Work instructions: Using the data that follows, output only the lines from the line with "The width and height of the screenshot is (619, 293)." up to and including the line with "Close the Link a property dialog", exactly, leaving pictures aside.
─── Provided records ───
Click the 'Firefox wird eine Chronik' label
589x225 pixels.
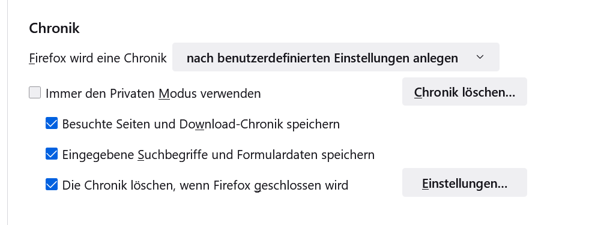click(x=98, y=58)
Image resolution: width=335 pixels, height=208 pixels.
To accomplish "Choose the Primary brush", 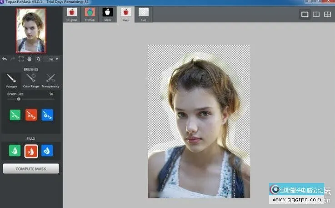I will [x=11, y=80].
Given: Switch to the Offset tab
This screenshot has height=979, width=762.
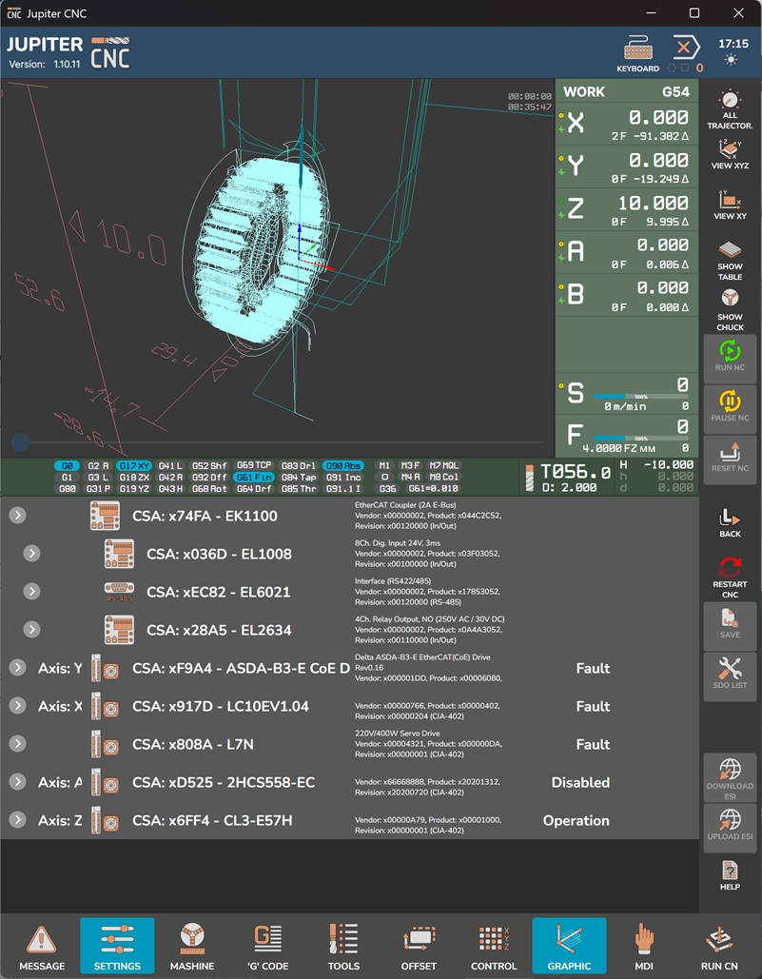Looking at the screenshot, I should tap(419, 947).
───
─── Provided records ───
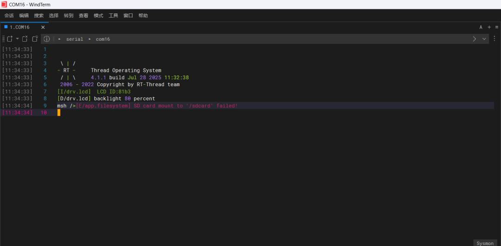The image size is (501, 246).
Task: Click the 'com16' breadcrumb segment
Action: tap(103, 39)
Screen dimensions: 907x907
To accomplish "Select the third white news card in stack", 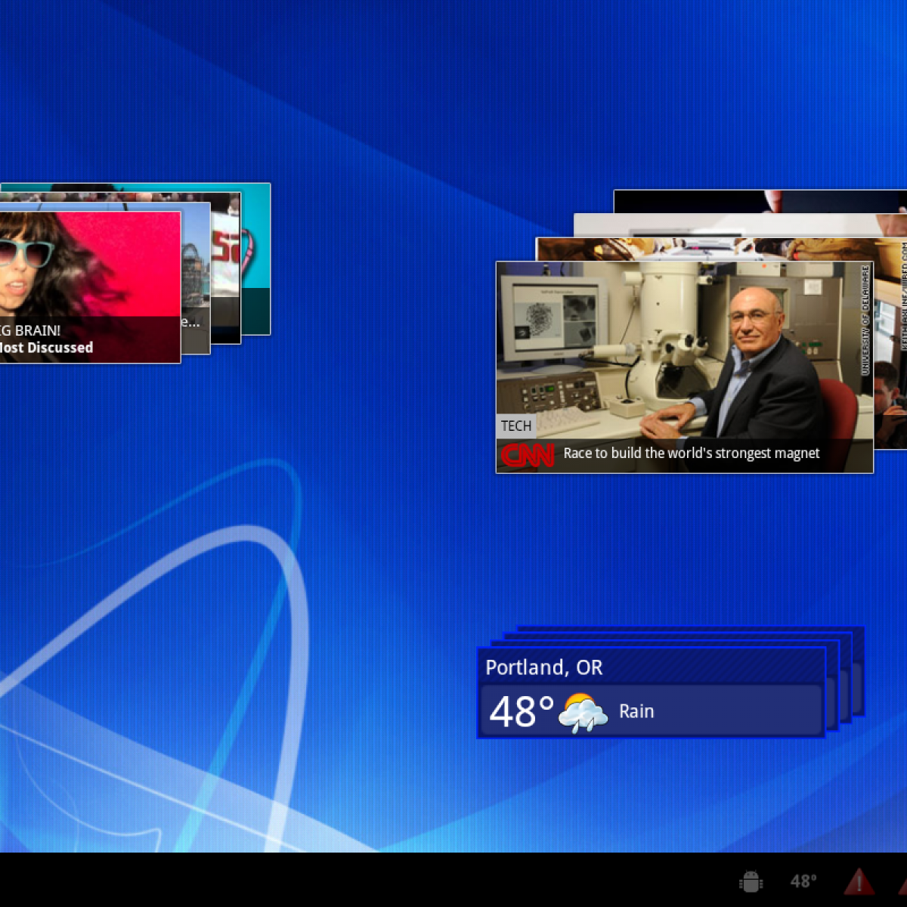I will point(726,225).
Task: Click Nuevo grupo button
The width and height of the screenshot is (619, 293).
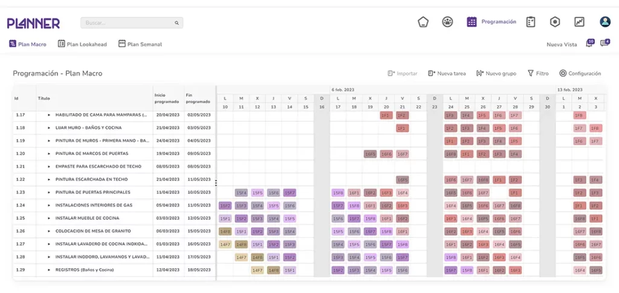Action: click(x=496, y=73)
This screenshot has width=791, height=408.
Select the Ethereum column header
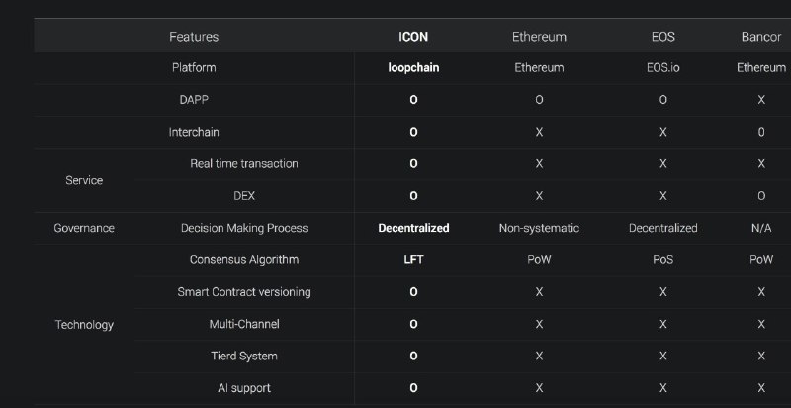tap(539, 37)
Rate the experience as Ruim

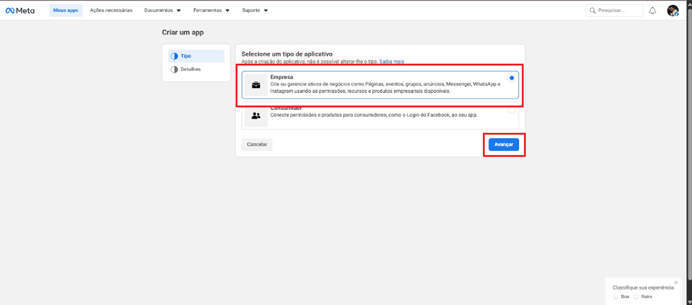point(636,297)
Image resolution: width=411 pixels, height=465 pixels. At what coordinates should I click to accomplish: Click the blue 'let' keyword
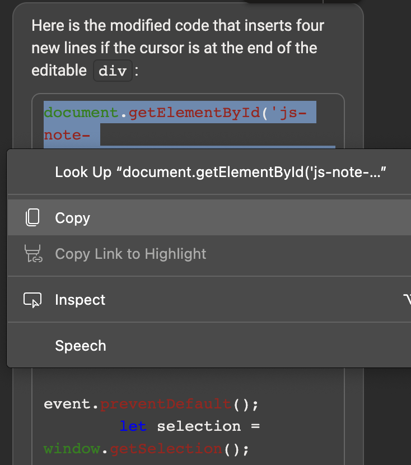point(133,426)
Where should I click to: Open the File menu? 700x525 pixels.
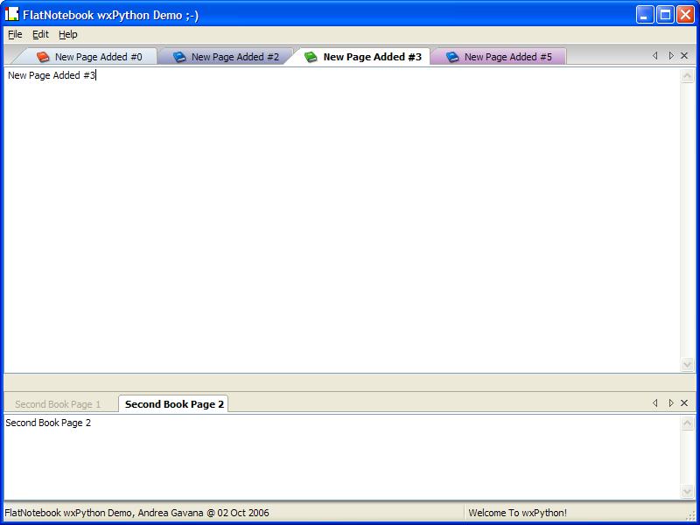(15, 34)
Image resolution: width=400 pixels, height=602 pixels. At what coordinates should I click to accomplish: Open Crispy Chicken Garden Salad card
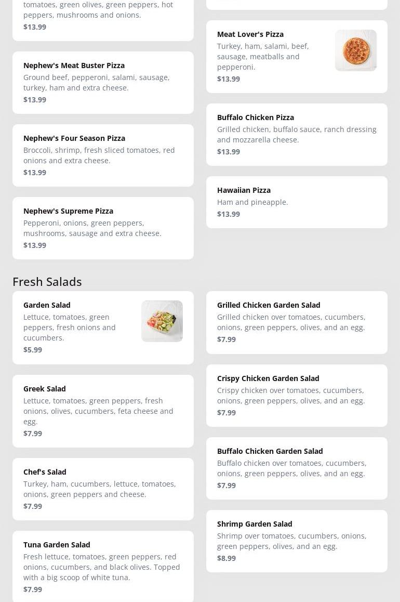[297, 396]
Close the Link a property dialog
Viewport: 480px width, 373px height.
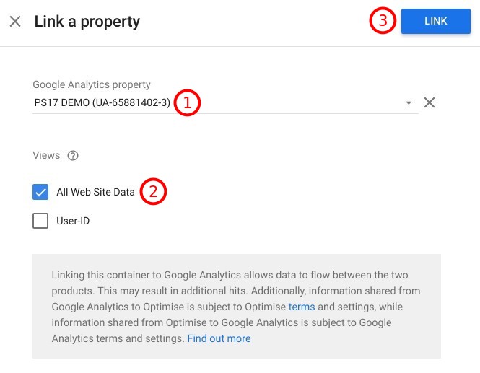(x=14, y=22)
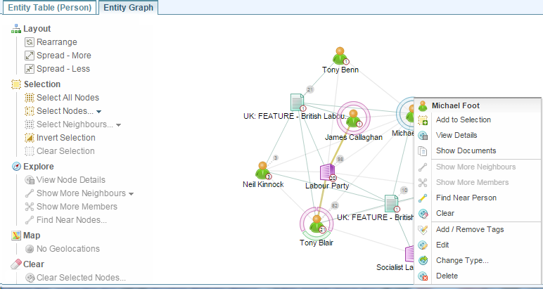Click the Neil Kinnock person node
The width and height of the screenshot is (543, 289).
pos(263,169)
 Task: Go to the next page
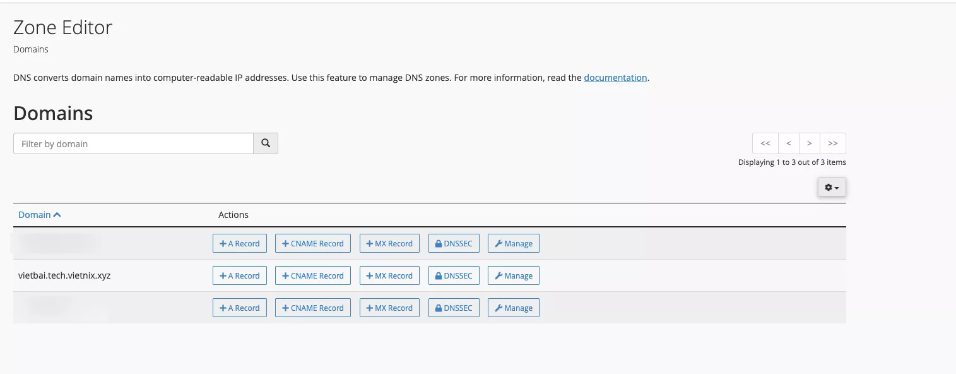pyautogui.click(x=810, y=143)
───
Problem solution:
The width and height of the screenshot is (619, 293).
Action: click(x=496, y=73)
This screenshot has width=791, height=408.
Select the Ethereum column header
tap(539, 37)
Rate the experience as Ruim

point(636,297)
Image resolution: width=411 pixels, height=465 pixels. At what coordinates should I click to accomplish: Click the blue 'let' keyword
point(133,426)
Where should I click to: Open the File menu? 700x525 pixels.
(15, 34)
Image resolution: width=400 pixels, height=602 pixels. At what coordinates should I click to accomplish: Open Crispy Chicken Garden Salad card
[297, 396]
Close the Link a property dialog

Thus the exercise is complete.